## Given data
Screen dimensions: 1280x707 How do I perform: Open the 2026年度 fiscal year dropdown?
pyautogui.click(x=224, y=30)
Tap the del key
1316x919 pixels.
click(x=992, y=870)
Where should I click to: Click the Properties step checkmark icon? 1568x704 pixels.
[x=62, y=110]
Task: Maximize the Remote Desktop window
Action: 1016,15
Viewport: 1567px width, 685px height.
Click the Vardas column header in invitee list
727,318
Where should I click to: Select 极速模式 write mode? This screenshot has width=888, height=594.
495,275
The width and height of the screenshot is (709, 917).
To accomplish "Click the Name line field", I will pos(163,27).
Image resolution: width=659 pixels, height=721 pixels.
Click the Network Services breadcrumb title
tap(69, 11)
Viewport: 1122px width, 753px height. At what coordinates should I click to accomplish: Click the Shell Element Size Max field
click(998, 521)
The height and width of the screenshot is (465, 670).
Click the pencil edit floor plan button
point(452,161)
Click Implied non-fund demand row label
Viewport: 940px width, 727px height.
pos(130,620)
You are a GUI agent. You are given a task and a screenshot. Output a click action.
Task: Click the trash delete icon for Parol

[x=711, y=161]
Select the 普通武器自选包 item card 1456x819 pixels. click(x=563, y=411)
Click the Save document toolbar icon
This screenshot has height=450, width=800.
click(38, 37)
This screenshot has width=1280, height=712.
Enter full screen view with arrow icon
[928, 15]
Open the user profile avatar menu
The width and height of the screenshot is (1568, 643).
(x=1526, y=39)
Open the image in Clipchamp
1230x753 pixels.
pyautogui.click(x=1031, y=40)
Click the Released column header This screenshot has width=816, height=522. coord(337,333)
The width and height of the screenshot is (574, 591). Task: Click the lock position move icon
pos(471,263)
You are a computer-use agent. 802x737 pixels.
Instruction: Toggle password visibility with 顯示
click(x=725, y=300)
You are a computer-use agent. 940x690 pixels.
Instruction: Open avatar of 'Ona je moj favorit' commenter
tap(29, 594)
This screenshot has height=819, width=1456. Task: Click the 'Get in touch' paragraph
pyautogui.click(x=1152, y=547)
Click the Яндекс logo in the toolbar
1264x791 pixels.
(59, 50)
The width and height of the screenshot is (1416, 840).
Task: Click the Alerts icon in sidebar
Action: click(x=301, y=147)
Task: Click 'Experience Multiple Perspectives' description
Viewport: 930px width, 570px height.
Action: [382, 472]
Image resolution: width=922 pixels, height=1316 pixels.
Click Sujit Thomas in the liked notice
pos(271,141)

## Work instruction
The answer should be exactly the lines from the one that contains "The width and height of the screenshot is (1568, 643)." through the end of the entries, both ends included, and nothing besides.

## Exercise result
The width and height of the screenshot is (1568, 643).
(x=1526, y=39)
Open the image in Clipchamp
1230x753 pixels.
pyautogui.click(x=1031, y=40)
Click the Released column header This screenshot has width=816, height=522. coord(337,333)
The width and height of the screenshot is (574, 591). Task: Click the lock position move icon
pos(471,263)
You are a computer-use agent. 802x737 pixels.
Instruction: Toggle password visibility with 顯示
click(x=725, y=300)
You are a computer-use agent. 940x690 pixels.
Instruction: Open avatar of 'Ona je moj favorit' commenter
tap(29, 594)
This screenshot has height=819, width=1456. Task: Click the 'Get in touch' paragraph
pyautogui.click(x=1152, y=547)
Click the Яндекс logo in the toolbar
1264x791 pixels.
(59, 50)
The width and height of the screenshot is (1416, 840).
Task: Click the Alerts icon in sidebar
Action: click(x=301, y=147)
Task: Click 'Experience Multiple Perspectives' description
Viewport: 930px width, 570px height.
Action: [382, 472]
Image resolution: width=922 pixels, height=1316 pixels.
Click Sujit Thomas in the liked notice
pos(271,141)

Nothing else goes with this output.